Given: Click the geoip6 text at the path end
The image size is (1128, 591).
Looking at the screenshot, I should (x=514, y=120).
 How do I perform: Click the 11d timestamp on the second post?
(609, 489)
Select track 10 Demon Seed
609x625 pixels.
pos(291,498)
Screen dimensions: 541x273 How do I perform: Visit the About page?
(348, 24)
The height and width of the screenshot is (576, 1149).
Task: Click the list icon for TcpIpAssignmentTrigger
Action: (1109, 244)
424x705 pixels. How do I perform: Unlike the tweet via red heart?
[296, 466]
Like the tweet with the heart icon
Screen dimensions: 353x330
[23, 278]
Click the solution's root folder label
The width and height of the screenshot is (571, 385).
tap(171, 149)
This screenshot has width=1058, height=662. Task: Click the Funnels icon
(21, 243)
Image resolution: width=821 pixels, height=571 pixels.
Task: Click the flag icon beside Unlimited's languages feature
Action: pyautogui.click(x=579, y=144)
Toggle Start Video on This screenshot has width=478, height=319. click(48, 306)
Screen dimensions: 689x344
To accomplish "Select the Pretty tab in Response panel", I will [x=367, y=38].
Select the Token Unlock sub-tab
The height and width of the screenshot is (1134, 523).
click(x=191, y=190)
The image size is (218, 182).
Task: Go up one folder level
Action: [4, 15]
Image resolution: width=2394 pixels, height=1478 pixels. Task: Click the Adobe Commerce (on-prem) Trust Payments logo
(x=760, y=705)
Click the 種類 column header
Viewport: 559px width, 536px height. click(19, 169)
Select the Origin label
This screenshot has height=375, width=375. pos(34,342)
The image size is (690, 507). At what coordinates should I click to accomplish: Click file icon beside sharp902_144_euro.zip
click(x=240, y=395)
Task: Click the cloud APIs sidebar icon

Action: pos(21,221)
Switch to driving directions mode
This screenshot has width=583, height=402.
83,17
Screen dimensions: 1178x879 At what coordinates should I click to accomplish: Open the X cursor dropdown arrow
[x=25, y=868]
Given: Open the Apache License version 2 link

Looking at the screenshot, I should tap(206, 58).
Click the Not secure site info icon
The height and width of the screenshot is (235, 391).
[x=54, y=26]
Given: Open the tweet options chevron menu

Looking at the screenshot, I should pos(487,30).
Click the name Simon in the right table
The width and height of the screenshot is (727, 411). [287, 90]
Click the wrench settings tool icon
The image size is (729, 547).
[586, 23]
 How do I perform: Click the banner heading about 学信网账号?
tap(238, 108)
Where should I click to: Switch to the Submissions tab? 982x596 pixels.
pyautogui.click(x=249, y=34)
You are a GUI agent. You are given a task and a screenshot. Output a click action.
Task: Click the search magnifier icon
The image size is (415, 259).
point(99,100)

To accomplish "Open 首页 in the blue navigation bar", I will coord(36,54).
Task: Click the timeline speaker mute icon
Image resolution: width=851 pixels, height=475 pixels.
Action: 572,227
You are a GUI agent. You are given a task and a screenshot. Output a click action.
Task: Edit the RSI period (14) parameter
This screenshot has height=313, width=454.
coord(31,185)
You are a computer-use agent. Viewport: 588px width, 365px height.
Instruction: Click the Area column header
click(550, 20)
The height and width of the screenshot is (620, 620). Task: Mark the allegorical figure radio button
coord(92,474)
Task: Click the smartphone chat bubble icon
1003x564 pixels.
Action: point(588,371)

= = = = = = =

TO DO => Nothing may change. Retype all of the entries.

SOLUTION =>
Given: Click the geoip6 text at the path end
The image size is (1128, 591).
Looking at the screenshot, I should (x=514, y=120).
 How do I perform: Click the 11d timestamp on the second post?
(609, 489)
Select track 10 Demon Seed
609x625 pixels.
pos(291,498)
Screen dimensions: 541x273 How do I perform: Visit the About page?
(348, 24)
The height and width of the screenshot is (576, 1149).
Task: Click the list icon for TcpIpAssignmentTrigger
Action: (1109, 244)
424x705 pixels. How do I perform: Unlike the tweet via red heart?
[296, 466]
Like the tweet with the heart icon
Screen dimensions: 353x330
[23, 278]
Click the solution's root folder label
The width and height of the screenshot is (571, 385).
tap(171, 149)
This screenshot has width=1058, height=662. Task: Click the Funnels icon
(21, 243)
Image resolution: width=821 pixels, height=571 pixels.
Task: Click the flag icon beside Unlimited's languages feature
Action: pyautogui.click(x=579, y=144)
Toggle Start Video on This screenshot has width=478, height=319. click(48, 306)
Screen dimensions: 689x344
To accomplish "Select the Pretty tab in Response panel", I will [x=367, y=38].
Select the Token Unlock sub-tab
The height and width of the screenshot is (1134, 523).
click(x=191, y=190)
The image size is (218, 182).
Task: Go up one folder level
Action: [4, 15]
Image resolution: width=2394 pixels, height=1478 pixels. Task: Click the Adobe Commerce (on-prem) Trust Payments logo
(x=760, y=705)
Click the 種類 column header
Viewport: 559px width, 536px height. click(19, 169)
Select the Origin label
This screenshot has height=375, width=375. pos(34,342)
The image size is (690, 507). At what coordinates should I click to accomplish: Click file icon beside sharp902_144_euro.zip
click(x=240, y=395)
Task: Click the cloud APIs sidebar icon

Action: pos(21,221)
Switch to driving directions mode
This screenshot has width=583, height=402.
83,17
Screen dimensions: 1178x879 At what coordinates should I click to accomplish: Open the X cursor dropdown arrow
[x=25, y=868]
Given: Open the Apache License version 2 link

Looking at the screenshot, I should tap(206, 58).
Click the Not secure site info icon
The height and width of the screenshot is (235, 391).
[x=54, y=26]
Given: Open the tweet options chevron menu

Looking at the screenshot, I should pos(487,30).
Click the name Simon in the right table
The width and height of the screenshot is (727, 411). [287, 90]
Click the wrench settings tool icon
The image size is (729, 547).
[586, 23]
 How do I perform: Click the banner heading about 学信网账号?
tap(238, 108)
Where should I click to: Switch to the Submissions tab? 982x596 pixels.
pyautogui.click(x=249, y=34)
You are a GUI agent. You are given a task and a screenshot. Output a click action.
Task: Click the search magnifier icon
The image size is (415, 259).
point(99,100)

To accomplish "Open 首页 in the blue navigation bar", I will coord(36,54).
Task: Click the timeline speaker mute icon
Image resolution: width=851 pixels, height=475 pixels.
Action: 572,227
You are a GUI agent. You are given a task and a screenshot. Output a click action.
Task: Edit the RSI period (14) parameter
This screenshot has height=313, width=454.
coord(31,185)
You are a computer-use agent. Viewport: 588px width, 365px height.
Instruction: Click the Area column header
click(550, 20)
The height and width of the screenshot is (620, 620). Task: Mark the allegorical figure radio button
coord(92,474)
Task: Click the smartphone chat bubble icon
1003x564 pixels.
Action: point(588,371)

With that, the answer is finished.